My favourites are The Celestials and Glissandra, but the album of 13 songs holds together as a cohesive whole, and is an encouraging step back towards the Pumpkins classics of the ‘90s. Rating: 7/10
Baroness – Yellow and Green: Georgia rockers Baroness have maintained a metal, progressive and hard rock slant over their last two albums, touring relentlessly across the globe for years.
On their latest, they veer heavily where before they only hinted at, in a move that has divided longtime fans, but will surely gain them more in the long run.
A massive double album, Yellow delivers more familiar textures, though their thrash metal leanings have been tempered, and they’re singing a lot more than screaming. The nine songs are a tasty package of well-crafted tunes, full of hooks and excellent playing.
Green dials up the Zeppelin III vibe in full, offering another nine songs of a more acoustic, ballad variety.
Shades of Pink Floyd and early Genesis poke through, and the listener is guided on an epic sonic journey.
A friend described it as a “summer album; cruising, accessible, subtle. Great breakdowns,” and I completely agree. It’s an 18 song album that never gets boring. Rating: 9/10
Purity Ring – Shrines: Even before their album came out, Canadian duo Purity Ring were making waves all over the Internet, and booked to play the biggest summer festivals across North America.
Megan James and Corin Roddick are Edmonton natives, and previously played in a band together; after messing around with electronic beats and textures, Roddick emailed James an early version of a song for her to put some vocals on.

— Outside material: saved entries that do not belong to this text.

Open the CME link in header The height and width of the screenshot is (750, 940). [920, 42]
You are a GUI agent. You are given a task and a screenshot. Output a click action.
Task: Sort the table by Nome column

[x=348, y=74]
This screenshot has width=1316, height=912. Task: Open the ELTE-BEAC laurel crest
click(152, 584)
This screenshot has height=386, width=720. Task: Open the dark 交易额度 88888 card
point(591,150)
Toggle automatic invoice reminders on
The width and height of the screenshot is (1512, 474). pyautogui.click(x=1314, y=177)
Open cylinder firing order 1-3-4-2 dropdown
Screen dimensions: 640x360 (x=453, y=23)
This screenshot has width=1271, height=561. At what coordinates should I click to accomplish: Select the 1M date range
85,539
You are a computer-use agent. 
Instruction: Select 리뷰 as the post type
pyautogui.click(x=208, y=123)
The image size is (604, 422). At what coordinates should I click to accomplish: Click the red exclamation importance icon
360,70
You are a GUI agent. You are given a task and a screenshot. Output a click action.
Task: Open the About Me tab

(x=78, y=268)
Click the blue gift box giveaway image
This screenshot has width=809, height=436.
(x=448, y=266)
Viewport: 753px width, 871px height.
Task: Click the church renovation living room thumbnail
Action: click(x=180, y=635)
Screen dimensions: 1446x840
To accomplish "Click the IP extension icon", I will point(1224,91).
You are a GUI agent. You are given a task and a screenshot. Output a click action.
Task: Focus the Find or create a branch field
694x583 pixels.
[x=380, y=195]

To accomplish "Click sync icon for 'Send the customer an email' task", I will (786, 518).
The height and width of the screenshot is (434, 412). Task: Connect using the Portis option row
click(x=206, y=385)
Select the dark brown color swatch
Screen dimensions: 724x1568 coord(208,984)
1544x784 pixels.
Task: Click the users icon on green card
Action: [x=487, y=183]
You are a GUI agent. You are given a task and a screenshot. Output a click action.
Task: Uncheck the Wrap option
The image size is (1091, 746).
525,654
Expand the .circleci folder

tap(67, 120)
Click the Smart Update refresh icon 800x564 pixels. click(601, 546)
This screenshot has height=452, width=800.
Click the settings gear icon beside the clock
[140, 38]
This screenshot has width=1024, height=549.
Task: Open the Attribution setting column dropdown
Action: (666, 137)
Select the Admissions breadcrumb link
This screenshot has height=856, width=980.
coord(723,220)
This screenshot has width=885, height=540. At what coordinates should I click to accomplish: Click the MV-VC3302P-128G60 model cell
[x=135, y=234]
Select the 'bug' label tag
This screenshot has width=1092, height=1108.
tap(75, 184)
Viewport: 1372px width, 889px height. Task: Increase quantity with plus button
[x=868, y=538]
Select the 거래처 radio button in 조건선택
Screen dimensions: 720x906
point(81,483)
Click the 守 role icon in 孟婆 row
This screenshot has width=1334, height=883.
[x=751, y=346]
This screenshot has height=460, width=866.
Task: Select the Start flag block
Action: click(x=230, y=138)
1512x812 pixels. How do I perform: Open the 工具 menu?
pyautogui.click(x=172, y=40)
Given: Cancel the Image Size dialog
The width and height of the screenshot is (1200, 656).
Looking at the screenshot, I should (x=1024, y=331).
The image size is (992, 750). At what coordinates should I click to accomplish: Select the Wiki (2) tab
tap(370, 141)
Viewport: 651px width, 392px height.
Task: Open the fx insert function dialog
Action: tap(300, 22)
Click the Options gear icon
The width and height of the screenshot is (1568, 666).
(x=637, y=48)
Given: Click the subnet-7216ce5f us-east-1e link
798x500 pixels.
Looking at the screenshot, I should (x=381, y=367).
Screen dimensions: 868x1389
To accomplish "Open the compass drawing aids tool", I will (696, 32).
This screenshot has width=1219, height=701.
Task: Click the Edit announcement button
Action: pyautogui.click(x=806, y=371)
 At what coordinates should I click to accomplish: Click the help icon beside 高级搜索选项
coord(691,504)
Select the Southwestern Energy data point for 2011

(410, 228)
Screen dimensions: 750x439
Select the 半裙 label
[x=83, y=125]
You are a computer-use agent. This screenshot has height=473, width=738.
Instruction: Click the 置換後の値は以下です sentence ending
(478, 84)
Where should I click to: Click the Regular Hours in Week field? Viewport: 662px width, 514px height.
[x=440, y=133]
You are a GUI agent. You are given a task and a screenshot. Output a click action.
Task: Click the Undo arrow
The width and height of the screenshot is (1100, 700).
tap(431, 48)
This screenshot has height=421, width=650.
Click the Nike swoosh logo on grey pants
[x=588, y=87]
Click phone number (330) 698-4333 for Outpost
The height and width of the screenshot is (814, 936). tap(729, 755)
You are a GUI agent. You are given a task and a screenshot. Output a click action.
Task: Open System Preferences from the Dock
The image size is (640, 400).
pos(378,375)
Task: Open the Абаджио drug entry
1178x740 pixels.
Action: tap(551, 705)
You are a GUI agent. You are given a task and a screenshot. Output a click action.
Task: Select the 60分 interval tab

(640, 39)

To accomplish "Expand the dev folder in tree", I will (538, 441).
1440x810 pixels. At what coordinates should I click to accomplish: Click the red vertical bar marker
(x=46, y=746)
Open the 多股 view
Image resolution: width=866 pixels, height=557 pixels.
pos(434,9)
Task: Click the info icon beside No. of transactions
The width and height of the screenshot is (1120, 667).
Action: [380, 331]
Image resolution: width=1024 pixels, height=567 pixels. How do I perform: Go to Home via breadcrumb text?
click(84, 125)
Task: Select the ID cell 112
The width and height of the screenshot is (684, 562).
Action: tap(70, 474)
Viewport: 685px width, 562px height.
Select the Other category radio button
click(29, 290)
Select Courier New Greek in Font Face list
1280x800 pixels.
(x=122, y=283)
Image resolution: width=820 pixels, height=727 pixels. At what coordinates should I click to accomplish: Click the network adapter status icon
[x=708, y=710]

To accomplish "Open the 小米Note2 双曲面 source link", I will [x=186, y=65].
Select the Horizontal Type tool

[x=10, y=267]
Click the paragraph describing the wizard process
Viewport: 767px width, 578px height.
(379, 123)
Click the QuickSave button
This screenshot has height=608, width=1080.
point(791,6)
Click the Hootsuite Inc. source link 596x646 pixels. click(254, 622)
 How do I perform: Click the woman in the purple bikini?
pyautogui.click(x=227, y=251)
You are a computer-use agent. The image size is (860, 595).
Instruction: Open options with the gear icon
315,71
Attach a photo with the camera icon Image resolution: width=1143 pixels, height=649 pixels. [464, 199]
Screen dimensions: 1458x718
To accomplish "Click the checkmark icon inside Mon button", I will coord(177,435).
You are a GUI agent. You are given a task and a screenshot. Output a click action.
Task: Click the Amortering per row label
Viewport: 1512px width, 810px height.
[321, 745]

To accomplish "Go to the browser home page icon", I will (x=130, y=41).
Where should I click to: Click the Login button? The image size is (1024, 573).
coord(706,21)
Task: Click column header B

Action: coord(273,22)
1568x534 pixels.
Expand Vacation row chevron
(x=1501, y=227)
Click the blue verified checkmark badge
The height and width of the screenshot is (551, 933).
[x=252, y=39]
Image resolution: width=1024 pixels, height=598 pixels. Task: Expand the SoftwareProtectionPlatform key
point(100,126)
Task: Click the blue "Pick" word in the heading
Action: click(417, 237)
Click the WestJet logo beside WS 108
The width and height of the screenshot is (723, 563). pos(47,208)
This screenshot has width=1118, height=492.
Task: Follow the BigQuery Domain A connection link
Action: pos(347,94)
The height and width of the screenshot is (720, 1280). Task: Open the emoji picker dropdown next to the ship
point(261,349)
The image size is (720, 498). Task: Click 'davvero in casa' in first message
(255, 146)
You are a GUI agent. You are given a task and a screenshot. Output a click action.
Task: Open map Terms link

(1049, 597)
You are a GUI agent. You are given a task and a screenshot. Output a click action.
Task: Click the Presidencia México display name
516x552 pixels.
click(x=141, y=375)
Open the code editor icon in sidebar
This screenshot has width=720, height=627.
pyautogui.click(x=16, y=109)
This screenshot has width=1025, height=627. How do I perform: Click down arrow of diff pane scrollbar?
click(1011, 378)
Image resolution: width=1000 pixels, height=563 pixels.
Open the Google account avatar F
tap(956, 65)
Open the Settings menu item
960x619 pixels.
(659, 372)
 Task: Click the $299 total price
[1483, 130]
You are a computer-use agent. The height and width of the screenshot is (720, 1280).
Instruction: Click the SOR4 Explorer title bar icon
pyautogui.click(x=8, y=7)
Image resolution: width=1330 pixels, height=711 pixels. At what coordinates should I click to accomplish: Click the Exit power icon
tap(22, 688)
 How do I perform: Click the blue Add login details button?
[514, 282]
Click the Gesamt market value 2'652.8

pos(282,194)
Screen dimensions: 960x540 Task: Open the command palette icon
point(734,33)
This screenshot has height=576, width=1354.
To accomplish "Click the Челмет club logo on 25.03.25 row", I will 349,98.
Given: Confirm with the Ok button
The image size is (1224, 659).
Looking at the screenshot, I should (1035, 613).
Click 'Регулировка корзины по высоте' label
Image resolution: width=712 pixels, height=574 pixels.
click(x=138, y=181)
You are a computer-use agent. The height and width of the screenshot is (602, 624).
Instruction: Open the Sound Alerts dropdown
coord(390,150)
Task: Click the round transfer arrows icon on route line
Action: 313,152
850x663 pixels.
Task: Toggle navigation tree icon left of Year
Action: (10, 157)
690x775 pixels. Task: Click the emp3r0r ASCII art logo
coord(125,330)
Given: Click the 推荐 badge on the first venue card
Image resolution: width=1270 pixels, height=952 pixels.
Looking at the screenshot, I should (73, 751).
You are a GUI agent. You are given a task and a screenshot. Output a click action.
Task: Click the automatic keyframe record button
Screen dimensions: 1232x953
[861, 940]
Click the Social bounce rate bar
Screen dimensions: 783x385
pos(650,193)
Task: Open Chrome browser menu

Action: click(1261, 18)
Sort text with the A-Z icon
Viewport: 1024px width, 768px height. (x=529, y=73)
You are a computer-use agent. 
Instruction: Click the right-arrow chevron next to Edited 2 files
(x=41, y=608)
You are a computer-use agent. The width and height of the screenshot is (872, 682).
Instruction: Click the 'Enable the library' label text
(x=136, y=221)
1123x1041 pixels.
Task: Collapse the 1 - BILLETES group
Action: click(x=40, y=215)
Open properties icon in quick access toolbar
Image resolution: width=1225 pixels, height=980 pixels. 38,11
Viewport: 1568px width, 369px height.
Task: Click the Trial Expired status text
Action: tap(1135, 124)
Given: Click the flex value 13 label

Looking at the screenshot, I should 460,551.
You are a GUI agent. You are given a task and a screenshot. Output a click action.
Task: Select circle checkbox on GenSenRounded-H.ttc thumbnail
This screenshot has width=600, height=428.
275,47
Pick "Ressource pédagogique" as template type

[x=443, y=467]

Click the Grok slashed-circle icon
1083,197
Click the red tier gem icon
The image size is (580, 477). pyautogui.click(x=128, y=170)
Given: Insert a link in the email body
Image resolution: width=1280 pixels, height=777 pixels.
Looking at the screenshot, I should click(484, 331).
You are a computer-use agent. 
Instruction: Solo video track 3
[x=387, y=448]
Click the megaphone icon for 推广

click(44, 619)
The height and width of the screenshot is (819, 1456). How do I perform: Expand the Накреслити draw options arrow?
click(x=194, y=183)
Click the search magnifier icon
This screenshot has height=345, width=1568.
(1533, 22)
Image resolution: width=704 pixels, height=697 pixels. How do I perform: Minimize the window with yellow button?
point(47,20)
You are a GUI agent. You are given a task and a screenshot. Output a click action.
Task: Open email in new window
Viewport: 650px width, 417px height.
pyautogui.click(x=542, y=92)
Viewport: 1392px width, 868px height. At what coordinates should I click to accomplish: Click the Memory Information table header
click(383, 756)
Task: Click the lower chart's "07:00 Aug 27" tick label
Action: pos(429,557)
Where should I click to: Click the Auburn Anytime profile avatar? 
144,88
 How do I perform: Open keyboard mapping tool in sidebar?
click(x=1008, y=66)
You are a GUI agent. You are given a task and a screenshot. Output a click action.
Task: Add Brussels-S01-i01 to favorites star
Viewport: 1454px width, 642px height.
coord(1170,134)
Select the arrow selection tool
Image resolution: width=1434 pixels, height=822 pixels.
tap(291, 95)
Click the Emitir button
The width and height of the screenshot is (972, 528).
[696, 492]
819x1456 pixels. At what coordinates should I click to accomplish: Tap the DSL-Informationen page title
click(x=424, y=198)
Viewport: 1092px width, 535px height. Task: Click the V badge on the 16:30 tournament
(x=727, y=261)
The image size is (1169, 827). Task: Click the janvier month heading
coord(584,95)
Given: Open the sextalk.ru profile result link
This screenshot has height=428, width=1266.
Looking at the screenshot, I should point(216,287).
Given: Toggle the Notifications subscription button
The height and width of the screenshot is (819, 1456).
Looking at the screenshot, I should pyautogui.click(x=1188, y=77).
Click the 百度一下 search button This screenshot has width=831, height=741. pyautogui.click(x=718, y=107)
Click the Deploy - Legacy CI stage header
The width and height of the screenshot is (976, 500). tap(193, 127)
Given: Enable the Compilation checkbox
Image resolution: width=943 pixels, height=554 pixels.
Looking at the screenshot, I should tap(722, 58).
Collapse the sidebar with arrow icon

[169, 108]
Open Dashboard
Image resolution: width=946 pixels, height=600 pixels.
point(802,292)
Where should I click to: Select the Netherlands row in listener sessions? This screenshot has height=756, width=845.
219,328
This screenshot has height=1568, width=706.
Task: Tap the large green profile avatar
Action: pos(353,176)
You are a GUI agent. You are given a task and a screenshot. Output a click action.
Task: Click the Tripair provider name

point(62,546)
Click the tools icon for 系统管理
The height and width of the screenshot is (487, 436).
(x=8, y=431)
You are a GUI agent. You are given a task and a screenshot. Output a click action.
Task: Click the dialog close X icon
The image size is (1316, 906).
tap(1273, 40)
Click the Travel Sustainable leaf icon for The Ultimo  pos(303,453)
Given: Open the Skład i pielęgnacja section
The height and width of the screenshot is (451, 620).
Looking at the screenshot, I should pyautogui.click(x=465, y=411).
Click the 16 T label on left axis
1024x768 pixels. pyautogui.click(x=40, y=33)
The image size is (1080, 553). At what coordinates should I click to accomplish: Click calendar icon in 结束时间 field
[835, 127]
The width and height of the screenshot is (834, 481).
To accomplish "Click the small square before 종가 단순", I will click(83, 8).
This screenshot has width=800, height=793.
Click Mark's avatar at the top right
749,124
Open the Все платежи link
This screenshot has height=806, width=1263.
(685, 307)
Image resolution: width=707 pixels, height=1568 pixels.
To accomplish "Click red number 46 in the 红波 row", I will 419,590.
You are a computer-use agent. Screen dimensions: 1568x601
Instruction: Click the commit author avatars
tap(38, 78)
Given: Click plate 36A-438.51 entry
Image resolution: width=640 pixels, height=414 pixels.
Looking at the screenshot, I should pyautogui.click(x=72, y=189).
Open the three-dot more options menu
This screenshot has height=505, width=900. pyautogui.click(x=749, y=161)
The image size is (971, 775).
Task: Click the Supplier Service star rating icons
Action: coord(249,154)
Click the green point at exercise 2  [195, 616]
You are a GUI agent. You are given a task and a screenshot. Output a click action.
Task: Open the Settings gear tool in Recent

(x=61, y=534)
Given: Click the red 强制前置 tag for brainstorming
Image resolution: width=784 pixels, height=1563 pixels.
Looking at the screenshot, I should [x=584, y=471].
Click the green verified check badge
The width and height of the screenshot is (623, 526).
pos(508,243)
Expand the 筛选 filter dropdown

The results were amazing, and he knew immediately they had to pursue this project. The first two singles Ungirthed and the haunting Belispeak were released in 2011, to positive reviews; the skittish keyboards, sparse percussion, and thumping bass lines are a perfect backdrop for James’ affected voice and dark, strange, and personal lyrics. Signed to 4AD and Last Gang Records, Shrines came out July 24; to date it’s earned rave reviews, entered the U.K. charts, and is in the Billboard Top 30.
Their live show features the duo wearing James-designed clothing, with her on enchanting vocals, and Roddick playing a custom-designed percussion rig connected to lighting.
You can see for yourself on September 8 at The Royal, and keep an eye out here for an interview. Rating: 8.5/10.